Camila Reis Guimarães Baleeiro é a personificação da calma estratégica e da liderança pelo diálogo. Ela opera no epicentro de sistemas complexos. Sua atuação como perita criminal é o ponto de partida para uma missão muito maior: reposicionar a Polícia Científica de Pernambuco como um pilar central e respeitado da Segurança Pública. Nascida em Salvador e autodefinida como “pernambaiana”, sua trajetória acadêmica começou com as Ciências Biológicas na UFBA. Posteriormente, ela fez uma iniciação científica na Fiocruz, onde o interesse forense despertou.
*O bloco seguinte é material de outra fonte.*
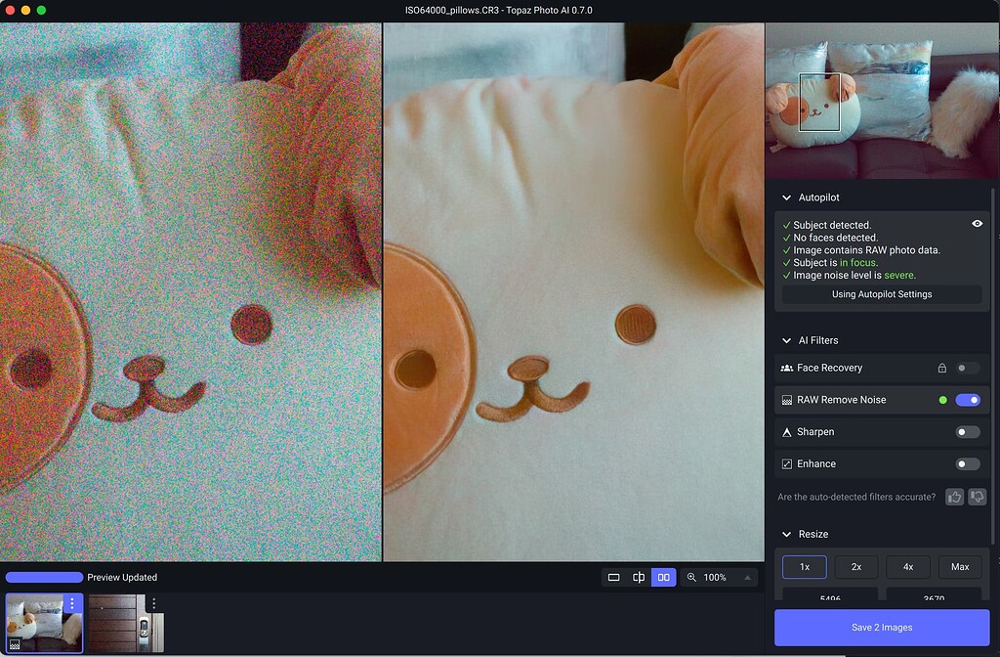1000x657 pixels.
Task: Click the Save 2 Images button
Action: (882, 627)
Formação e Inflexão na Carreira
Antes de encontrar sua vocação definitiva, ela trabalhou seis anos no Banco do Brasil. A aprovação no concurso público em 2018 a trouxe para o estado. Adicionalmente, o concurso a alocou diretamente em sua área de estudo, a genética forense. Este também é o tema de seu mestrado pela UFPE. Contudo, o ponto de inflexão de sua carreira não foi técnico, mas institucional. Ao ingressar e assumir a presidência da Associação de Polícia Científica, sua perspectiva se alterou. Assim, a profissional focada no DNA deu lugar a uma defensora convicta do potencial da instituição. Onde muitos veem apenas burocracia, ela enxerga uma ferramenta subutilizada.
Desafios e Filosofia de Ação
Sua principal luta, ela confessa, é conciliar as divergências internas e resgatar a autoestima dos que compõem a instituição. Além disso, ela busca transformar uma cultura organizacional resistente à inovação e acostumada a soluções já comprovadamente ineficazes. Para superá-la, ela utiliza seu diferencial mais apurado: a capacidade de manter o pensamento lógico e ponderado em situações caóticas. Adicionalmente, ela consegue escutar ativamente pessoas com ideias conflitantes.
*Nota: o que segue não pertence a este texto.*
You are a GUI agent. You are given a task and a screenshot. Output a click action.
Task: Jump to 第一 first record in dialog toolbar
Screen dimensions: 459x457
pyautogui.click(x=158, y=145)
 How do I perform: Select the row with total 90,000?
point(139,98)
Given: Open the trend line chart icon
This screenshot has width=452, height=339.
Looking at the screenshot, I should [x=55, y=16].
Sua filosofia de ação é coletiva. Ela reitera, dessa forma, que sua força não está no indivíduo, mas no coletivo que consegue articular. Ela acredita que a criatividade nasce do desconforto. Por exemplo, a aversão a uma planilha de Excel a levou a cocriar um software de gestão para o Instituto de Genética Forense de Pernambuco. Além disso, a criatividade também nasce da coragem de conversar com quem discorda. Isso porque ela vê no contraditório a melhor forma de antecipar riscos.
Conquistas e Legado
Camila não busca uma grande realização singular. Pelo contrário, ela celebra conquistas concretas que pavimentam o caminho. Por exemplo, a efetivação de um novo concurso público para a categoria, uma pauta que encabeçou. O objetivo de seu legado é claro: “acender a luz” sobre o potencial da ciência para resolver grandes entraves sociais e elevar seus profissionais ao patamar que merecem.
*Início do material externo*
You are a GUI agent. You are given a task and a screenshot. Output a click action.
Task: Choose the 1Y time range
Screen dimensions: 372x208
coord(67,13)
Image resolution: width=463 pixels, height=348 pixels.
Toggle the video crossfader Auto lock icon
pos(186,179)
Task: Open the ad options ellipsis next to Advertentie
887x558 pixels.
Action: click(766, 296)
Ela honra Pernambuco ao absorver a ousadia e a autoestima que, segundo ela, o estado lhe proporcionou. É essa confiança, que ela identifica como pernambucana, que a impulsiona a querer ser a melhor e a não ver limites para o potencial da instituição que representa. Ela se inspira na sensibilidade de grandes músicos pernambucanos. Por exemplo, João Gomes. Assim como o músico de Serrita quebrou barreiras com uma autenticidade que renovou a música popular, Camila usa sua voz para desafiar e renovar uma estrutura tradicional. Em suma, ela prova que a verdadeira transformação exige coragem para defender o potencial do que é nosso.